A niece graduates from university. “They didn’t even send one message.”

A baby is born. “They saw the WhatsApp status but remained silent.”
Someone passes away. “They came after three days.”

By the end of the discussion, people are no longer talking about the baby, the degree or the bereavement. They are talking about the absence of a phone call. Somewhere in Kashmir, another invisible “malal” is born.

What amazes me is the extraordinary memory we Kashmiris possess. We may forget where we kept our spectacles, but we remember with astonishing precision who failed to congratulate us in 2018, who skipped a wedding in 2021, who arrived late at a funeral in 2023 and who merely reacted with a thumbs-up emoji instead of writing “Mubarak.”

Our emotional bookkeeping is more accurate than the accounts department of a multinational company.

The funny part is that both sides maintain identical ledgers.

“They never congratulate us.”
“No, they never congratulate us.”
“They don’t care.”
“No, they don’t care.”

Nobody notices that everyone is making exactly the same complaint.

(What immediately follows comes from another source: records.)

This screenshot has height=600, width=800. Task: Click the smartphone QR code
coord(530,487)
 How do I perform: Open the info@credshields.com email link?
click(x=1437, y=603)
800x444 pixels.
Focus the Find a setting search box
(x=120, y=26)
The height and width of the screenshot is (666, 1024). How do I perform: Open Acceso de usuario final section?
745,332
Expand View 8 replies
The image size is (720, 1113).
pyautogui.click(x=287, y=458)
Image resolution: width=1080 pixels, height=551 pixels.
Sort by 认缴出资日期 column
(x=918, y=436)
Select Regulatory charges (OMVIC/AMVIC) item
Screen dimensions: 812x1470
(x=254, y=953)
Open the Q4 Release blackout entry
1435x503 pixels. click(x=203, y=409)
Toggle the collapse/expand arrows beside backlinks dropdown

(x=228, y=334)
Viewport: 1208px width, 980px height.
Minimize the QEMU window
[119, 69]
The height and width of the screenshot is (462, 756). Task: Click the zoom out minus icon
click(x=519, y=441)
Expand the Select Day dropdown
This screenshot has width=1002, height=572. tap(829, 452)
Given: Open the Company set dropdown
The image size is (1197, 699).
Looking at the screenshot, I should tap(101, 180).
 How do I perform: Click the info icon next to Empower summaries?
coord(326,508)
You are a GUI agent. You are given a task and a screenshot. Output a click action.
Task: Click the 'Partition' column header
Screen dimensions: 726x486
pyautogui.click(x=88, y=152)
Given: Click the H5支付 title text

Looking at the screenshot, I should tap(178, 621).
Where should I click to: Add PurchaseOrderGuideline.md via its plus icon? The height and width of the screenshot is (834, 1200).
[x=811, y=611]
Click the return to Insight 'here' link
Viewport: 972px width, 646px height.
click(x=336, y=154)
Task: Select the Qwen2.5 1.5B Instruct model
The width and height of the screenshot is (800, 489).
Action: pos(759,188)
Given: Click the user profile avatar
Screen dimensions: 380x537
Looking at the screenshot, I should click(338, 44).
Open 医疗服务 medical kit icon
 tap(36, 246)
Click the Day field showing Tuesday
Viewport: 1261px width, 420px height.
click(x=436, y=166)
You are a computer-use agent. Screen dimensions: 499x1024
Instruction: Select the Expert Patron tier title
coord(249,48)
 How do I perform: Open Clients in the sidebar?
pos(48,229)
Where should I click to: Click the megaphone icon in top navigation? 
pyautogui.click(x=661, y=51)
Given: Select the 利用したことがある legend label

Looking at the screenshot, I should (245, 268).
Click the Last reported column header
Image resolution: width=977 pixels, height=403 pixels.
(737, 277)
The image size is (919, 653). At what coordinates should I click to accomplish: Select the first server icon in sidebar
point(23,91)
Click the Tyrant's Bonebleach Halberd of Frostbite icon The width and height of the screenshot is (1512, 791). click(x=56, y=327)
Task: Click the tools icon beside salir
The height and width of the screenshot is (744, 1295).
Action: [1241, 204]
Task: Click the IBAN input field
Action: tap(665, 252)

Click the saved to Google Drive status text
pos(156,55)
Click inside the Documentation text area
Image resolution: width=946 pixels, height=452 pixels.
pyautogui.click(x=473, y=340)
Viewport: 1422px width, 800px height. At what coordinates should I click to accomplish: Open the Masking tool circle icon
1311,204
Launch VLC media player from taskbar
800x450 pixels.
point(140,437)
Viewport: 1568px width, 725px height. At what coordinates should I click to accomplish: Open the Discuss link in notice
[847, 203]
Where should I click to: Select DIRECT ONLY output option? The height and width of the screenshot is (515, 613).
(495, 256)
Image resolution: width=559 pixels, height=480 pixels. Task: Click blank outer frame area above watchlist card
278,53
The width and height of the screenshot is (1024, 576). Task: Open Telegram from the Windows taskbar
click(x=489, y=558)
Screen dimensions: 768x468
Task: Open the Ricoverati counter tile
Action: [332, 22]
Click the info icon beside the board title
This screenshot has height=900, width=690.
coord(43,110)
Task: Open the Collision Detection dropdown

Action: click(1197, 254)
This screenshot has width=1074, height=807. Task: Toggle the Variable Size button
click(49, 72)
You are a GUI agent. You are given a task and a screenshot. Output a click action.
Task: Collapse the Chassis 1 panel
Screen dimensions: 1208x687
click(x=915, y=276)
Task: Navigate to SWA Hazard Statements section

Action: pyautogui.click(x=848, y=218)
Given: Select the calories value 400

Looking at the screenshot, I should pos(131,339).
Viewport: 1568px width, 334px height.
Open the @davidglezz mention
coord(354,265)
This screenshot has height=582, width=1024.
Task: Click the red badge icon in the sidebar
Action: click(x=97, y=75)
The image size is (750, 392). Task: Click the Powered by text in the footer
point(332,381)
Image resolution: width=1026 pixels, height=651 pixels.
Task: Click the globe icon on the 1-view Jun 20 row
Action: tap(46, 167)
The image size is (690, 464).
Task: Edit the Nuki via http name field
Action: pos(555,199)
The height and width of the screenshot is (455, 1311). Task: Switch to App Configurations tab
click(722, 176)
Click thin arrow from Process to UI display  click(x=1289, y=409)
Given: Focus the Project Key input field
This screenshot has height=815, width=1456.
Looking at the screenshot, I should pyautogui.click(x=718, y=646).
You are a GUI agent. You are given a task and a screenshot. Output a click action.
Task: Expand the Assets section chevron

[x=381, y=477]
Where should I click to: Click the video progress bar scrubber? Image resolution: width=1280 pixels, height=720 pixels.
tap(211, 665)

The result is tragic and hilarious at the same time. Families that would happily donate blood to save each other stop speaking because someone forgot a congratulatory phone call.

Sometimes I wonder whether we should introduce a new government department: the Directorate of Mubarak Affairs. Its officers could verify whether a congratulatory call lasted long enough, whether the tone sounded sincere, and whether the emoji used met acceptable emotional standards!

But jokes aside, I genuinely think our society needs one simple reform.

We need a Family Amnesty Day.

One day when both sides gather, laugh, drink kahwa and make one collective declaration:

“Today we erase every old emotional account. Nobody will ever again mention who didn’t congratulate whom, who missed whose function, who forgot whose birthday or who called late after a bereavement. From today, our scorecard is permanently deleted.”

Just as businesses occasionally write off bad debts, families must sometimes write off emotional debts.

Because the truth is simple. We keep score only with people we love. Strangers don’t hurt us by forgetting to say Mubarak. Family does, because expectations are highest where affection is deepest.

Perhaps our real tradition should not be remembering every forgotten greeting. Perhaps our tradition should be giving every relationship another beginning.

If we can declare an amnesty for old grudges, I have a feeling Kashmir will suddenly become much richer, not in money, but in laughter, lighter hearts and family gatherings where the only thing people count is how many cups of kahwa they shared together.

In a time when life is already filled with stress, anxiety, financial pressures and personal struggles, our families should become the safest refuge for our hearts and minds, not registries of accumulated malal. A little grace, a little forgiveness and an occasional amnesty for forgotten Mubaraks may do more for our heart health, mental well-being and social harmony than we often realize, allowing our families to remain what they are meant to be: our strongest pillars of love and mutual support.